When Winning a Baseball Game . . .
(Becomes The Hardest Thing in the World)

The baseball season is long. When this baseball season, which is now closing in on its winter years, began, the Deepwater Horizon oil rig was still afloat in the Gulf of Mexico. Yes, it's been that long.

And because of the season's length and because of the amount of games in a given season, winning a singular game is not much of an achievement. Almost every team in baseball has won somewhere between five and seven dozen games. Of course, context changes everything.

A singular game in a post-season will take on a substantial amount of weight and pressure. The enormity of a one-game playoff or a Game 7 speaks for itself.

We've now reached the point in the 2010 season where single games are taking on a weight much bigger than what is felt in April, May, June or July. There are the Cardinals, who are trying to stave off the death of their post-season hopes on a daily basis.

There are the White Sox, who feel like they're on borrowed time a bit, but still only 3.5 games behind Minnesota in the A.L. Central. And those two teams have three games left the middle of this month in Chicago. I'm skeptical of their chances, but there's time.

There are the San Francisco Giants, who have weathered August's tumultuous Storm Lincecum and find themselves in the race for both their division and for the National League's Wild Card. While they're not in do-or-die mode quite yet, a bad stretch of say five days or so could knock them out for good.

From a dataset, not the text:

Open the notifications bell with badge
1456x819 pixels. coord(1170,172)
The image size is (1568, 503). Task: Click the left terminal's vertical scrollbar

And then there are the San Diego Padres, the team I was alluding to in my headline. The Padres. Sidenote: whenever I'm inspired to write by a Joe Posnanski column (which is about three times a week), I feel like I'm picking at his table scraps. Earlier this week, Posnanski wrote about these September Padres and in particular an afternoon game that took place in Arizona on Wednesday. I watched some of the game he wrote about, and had some of the exact same sentiment and reaction to what transpired.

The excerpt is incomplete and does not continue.